RECORD EXCERPTS →

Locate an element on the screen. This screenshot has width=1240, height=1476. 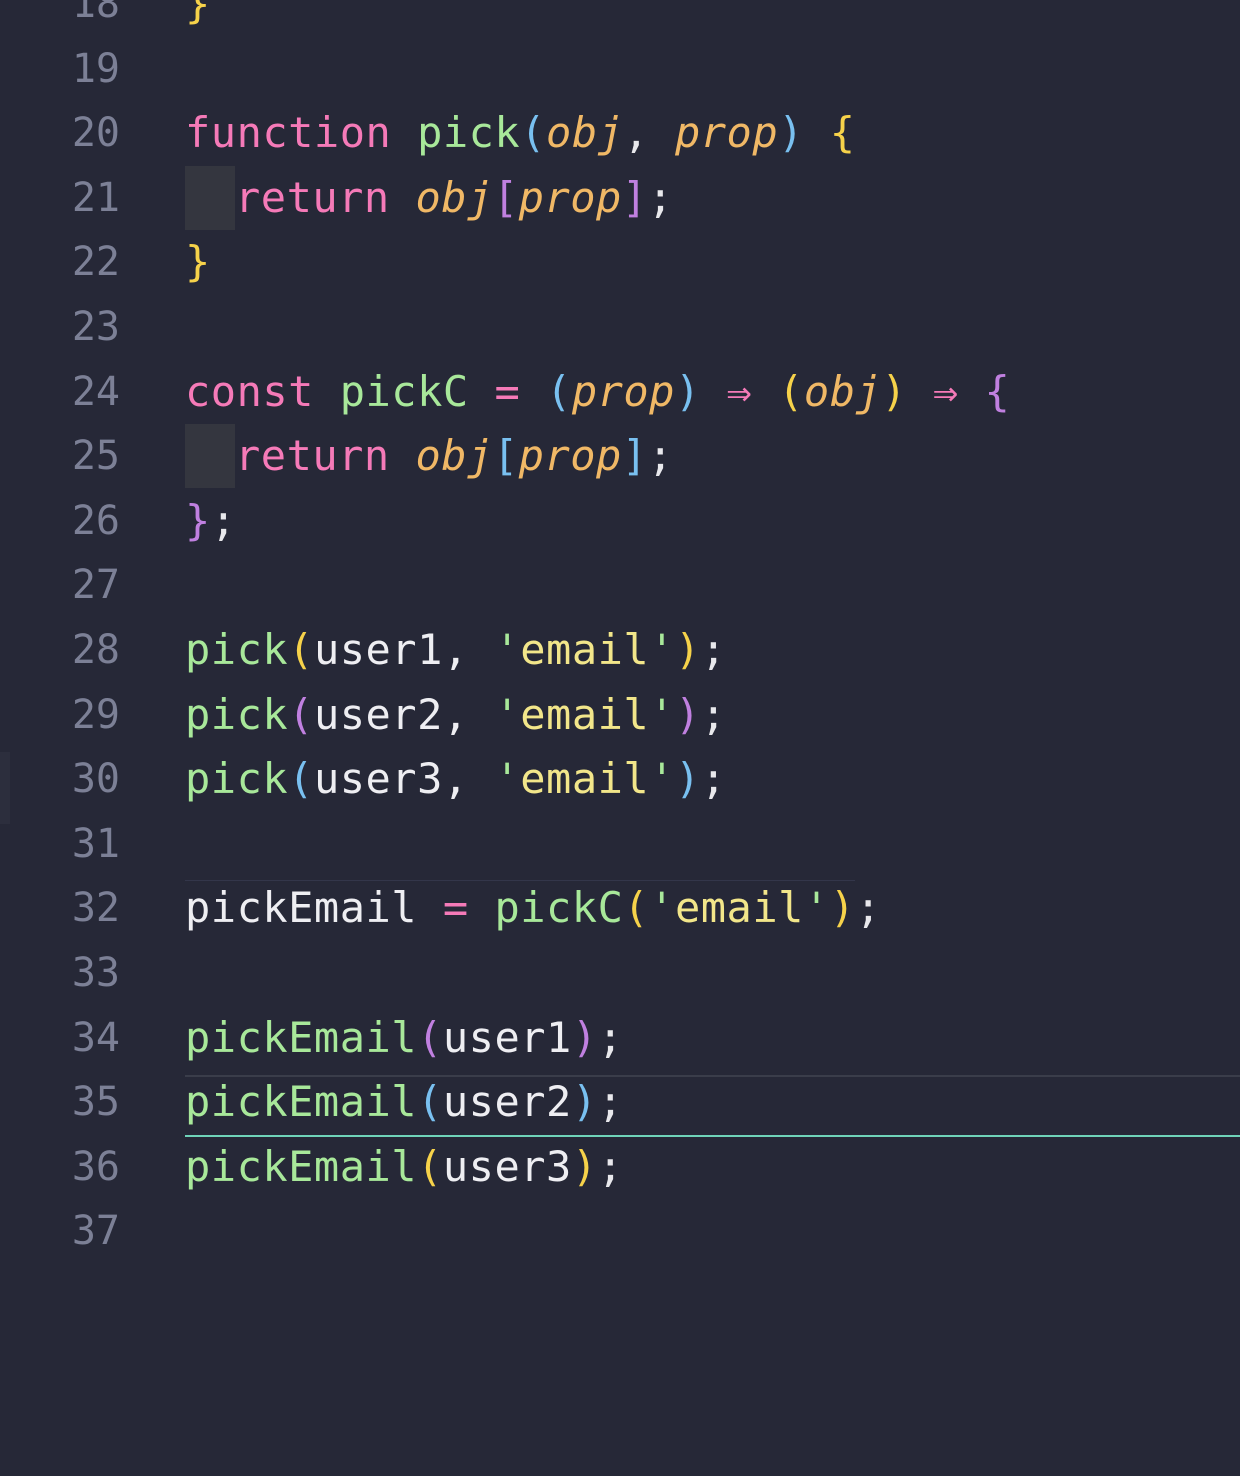
code-line: 20 function pick(obj, prop) { is located at coordinates (620, 133).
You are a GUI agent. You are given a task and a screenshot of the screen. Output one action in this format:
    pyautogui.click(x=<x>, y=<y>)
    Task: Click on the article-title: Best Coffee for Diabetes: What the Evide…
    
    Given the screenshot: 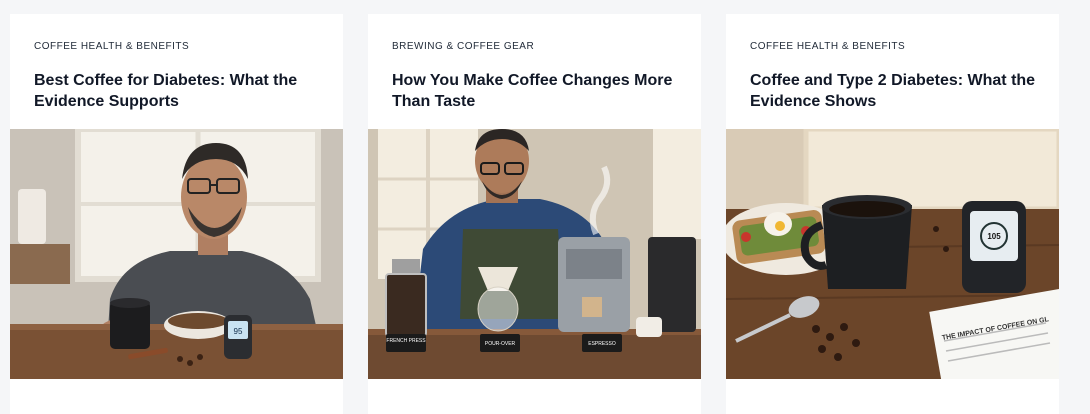 What is the action you would take?
    pyautogui.click(x=179, y=91)
    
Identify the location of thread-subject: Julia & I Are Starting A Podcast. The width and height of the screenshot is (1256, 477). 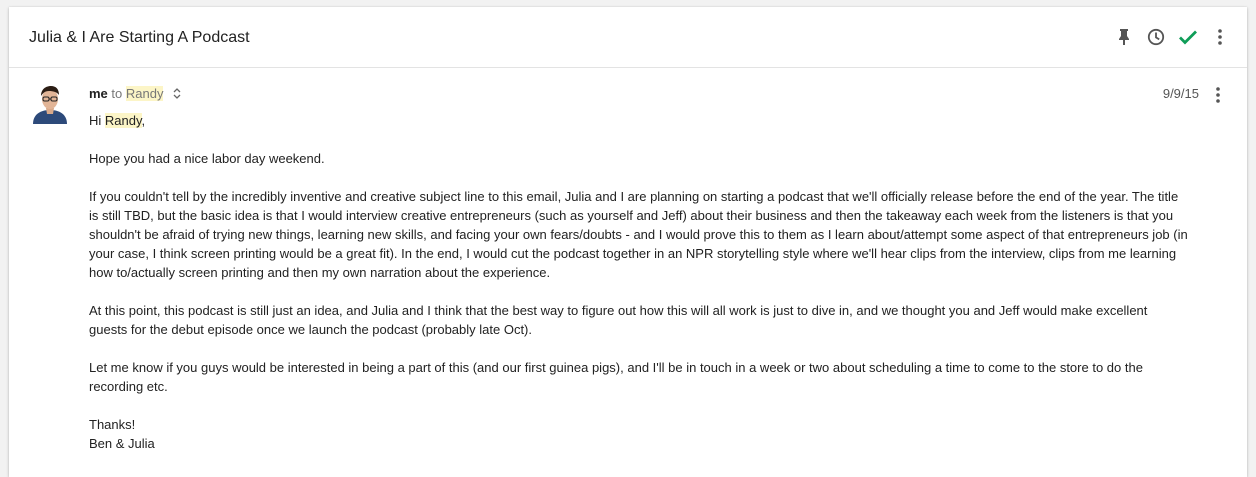
(140, 38).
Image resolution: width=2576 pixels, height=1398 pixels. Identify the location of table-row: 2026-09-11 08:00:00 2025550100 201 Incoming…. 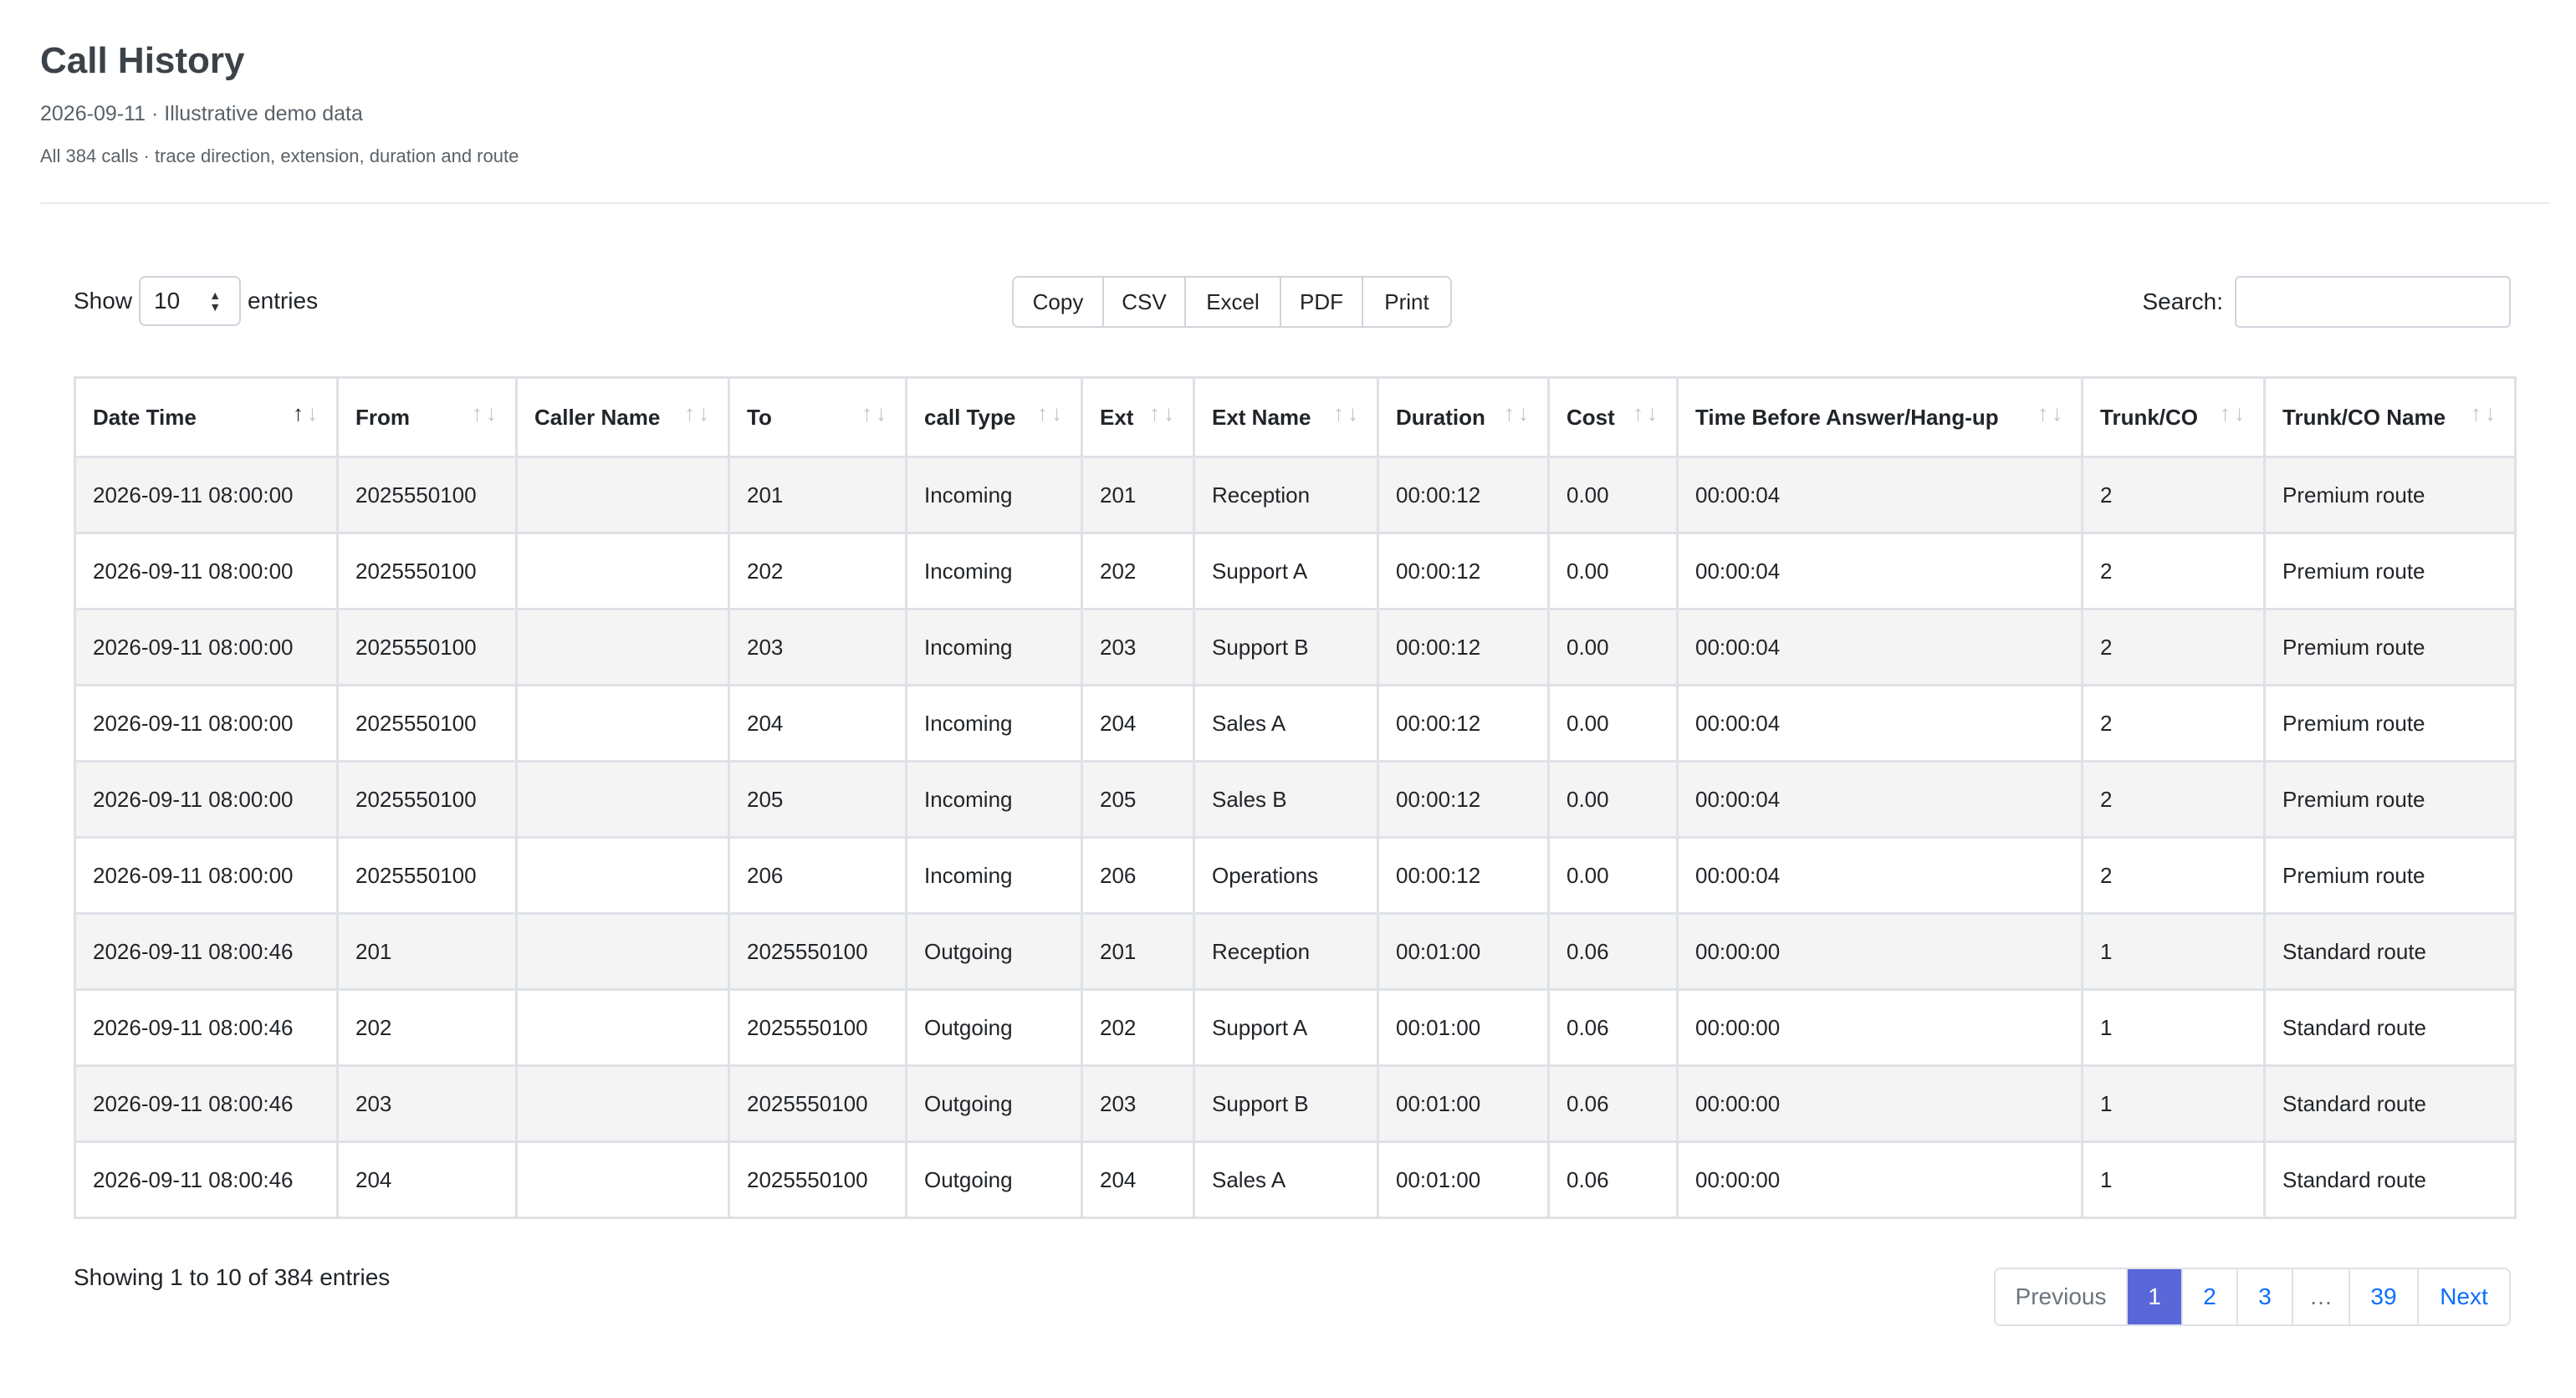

ABOUT THIS EXERCISE →
Reproduce the lines verbatim, from the line containing "Identify the location of thread-subject: Julia" through the last line, including both ends, and leave out the pictures.

RESPONSE TO THE EXERCISE →
Identify the location of thread-subject: Julia & I Are Starting A Podcast. The width and height of the screenshot is (1256, 477). 
(140, 38).
Image resolution: width=2576 pixels, height=1398 pixels. Identify the location of table-row: 2026-09-11 08:00:00 2025550100 201 Incoming…. 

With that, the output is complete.